▶ _WRITTEN EXERCISE 1_:
Update the passage on trespass damages by reproducing the stretch from "that defendants had" through "award compensatory damages." with "fences" changed to "hedges".
▶ _WRITTEN EXERCISE 2_:
Answer these questions using the passage on trespass damages.
(a) By what three things are compensatory damages measured in trespass actions?
(b) To what is the damage entitlement limited when substantial actual damages are not susceptible to precise proof?
(c) Under the "restoration cost exception," what is assumed?

** begin SOURCE PASSAGE **

Compensatory damages are designed to compensate for actual injury or loss, and

punitive damages are awarded as punishment or deterrence for particularly

egregious conduct.

 

[12] In

trespass actions, compensatory damages are to be measured by (1) diminution in

value, i.e., difference between market value of land before and after the harm,

or cost of restoration when appropriate, (2) loss of use of the land, and (3)

discomfort and annoyance to the occupant of the land.

 

[13] In

trespass actions, proof of pecuniary loss is required.

 

[14] In trespass

actions, where substantial actual damages are not susceptible to precise proof,

the damage entitlement is limited to nominal damages.

 

[15] Where plaintiff in trespass action had testified

that defendants had destroyed plants, fences and walls on his land, but had

failed to present any evidence regarding the market value of such items, court

would not award compensatory damages.

 

[16] Although

plaintiffs are normal required to prove the market value of items destroyed by

a trespass, a “restoration cost exception” exists where the landscaping and

vegetation destroyed have intrinsic value to the landowner and are located on a

homesite or recreational lot.  In such

cases, intrinsic value is assumed, and evidentiary support is not required.

** end SOURCE PASSAGE **
** begin DATA LINES **

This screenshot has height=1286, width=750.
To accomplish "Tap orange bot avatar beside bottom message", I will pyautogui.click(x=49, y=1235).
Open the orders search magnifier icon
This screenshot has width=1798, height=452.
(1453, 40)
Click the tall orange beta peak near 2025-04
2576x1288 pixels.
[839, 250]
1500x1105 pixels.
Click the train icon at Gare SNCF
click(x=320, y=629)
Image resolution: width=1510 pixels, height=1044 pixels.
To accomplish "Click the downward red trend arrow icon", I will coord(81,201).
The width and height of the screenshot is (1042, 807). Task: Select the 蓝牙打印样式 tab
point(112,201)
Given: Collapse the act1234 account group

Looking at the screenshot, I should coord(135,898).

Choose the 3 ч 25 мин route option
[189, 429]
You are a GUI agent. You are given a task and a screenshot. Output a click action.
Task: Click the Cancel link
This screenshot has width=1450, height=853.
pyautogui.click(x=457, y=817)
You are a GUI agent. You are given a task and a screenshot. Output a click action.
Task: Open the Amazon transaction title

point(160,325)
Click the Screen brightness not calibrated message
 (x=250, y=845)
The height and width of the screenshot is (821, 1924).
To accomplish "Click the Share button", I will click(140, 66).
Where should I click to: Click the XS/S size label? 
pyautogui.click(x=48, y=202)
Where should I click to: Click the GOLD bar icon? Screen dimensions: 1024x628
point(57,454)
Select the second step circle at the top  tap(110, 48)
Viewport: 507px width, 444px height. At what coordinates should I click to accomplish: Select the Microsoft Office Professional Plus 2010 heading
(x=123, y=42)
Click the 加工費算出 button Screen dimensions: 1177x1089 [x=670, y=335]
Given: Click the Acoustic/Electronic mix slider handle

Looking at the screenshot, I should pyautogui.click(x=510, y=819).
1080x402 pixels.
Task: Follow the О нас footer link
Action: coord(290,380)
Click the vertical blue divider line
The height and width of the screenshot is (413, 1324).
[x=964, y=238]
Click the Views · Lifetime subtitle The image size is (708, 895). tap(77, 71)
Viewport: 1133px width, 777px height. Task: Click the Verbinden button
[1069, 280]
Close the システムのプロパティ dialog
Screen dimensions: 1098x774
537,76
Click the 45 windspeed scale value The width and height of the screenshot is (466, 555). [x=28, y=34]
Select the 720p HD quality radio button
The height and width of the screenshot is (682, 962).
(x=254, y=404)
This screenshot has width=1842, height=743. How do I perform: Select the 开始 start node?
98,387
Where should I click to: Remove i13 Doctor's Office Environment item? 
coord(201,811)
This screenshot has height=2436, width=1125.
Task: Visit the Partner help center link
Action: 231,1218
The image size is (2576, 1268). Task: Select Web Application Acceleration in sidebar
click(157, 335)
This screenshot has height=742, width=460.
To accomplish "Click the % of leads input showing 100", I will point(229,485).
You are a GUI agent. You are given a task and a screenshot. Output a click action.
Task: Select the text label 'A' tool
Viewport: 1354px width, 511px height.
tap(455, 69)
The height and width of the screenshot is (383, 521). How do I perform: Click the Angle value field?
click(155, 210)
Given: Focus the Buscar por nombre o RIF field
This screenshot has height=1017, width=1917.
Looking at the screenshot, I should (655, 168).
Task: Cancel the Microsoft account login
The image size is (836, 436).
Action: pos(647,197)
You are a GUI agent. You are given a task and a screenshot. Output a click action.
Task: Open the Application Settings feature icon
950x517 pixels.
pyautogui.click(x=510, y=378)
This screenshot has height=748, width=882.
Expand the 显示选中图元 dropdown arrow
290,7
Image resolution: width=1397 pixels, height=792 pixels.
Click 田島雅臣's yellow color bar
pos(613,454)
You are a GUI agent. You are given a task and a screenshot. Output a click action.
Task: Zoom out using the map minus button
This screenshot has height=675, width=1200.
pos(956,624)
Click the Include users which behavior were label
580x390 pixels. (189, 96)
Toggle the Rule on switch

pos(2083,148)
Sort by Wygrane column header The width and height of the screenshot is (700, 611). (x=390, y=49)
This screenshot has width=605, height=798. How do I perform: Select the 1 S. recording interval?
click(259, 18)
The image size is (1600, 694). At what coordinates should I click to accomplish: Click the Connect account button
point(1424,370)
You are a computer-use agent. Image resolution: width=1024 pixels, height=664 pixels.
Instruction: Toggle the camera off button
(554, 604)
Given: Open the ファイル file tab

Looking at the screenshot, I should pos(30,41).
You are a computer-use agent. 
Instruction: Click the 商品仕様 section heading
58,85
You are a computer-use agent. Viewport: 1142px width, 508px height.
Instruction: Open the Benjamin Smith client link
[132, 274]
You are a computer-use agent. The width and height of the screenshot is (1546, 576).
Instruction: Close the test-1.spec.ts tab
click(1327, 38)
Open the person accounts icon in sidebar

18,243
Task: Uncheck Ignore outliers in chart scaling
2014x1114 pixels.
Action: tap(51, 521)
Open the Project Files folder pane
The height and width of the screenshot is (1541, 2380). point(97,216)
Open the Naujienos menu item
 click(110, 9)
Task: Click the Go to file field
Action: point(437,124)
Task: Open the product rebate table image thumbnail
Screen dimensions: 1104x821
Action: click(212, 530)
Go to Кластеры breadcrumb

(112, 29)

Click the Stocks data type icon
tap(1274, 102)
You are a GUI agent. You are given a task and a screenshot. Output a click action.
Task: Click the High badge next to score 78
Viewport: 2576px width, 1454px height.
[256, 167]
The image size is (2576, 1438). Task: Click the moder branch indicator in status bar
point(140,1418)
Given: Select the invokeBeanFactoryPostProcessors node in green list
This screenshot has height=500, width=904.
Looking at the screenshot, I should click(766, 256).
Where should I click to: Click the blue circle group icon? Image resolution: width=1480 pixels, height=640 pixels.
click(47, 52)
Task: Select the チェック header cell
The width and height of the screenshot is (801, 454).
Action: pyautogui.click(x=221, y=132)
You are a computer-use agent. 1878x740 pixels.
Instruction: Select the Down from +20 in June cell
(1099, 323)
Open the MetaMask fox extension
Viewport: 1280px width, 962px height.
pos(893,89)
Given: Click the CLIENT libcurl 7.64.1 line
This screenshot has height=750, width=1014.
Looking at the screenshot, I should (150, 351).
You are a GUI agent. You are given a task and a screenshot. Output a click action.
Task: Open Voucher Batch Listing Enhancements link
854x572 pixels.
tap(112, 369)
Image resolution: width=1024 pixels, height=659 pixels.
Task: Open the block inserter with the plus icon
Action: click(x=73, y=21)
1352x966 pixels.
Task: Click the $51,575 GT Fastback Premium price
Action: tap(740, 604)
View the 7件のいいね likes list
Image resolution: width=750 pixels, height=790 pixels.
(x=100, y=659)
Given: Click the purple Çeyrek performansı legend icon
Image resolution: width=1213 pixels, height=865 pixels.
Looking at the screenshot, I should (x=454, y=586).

** end DATA LINES **

▶ _FULL ANSWER 1_:
that defendants had destroyed plants, hedges and walls on his land, but had

failed to present any evidence regarding the market value of such items, court

would not award compensatory damages.

▶ _FULL ANSWER 2_:
(a) Diminution in value (or cost of restoration when appropriate), loss of use of the land, and discomfort and annoyance to the occupant of the land.
(b) Nominal damages.
(c) Intrinsic value.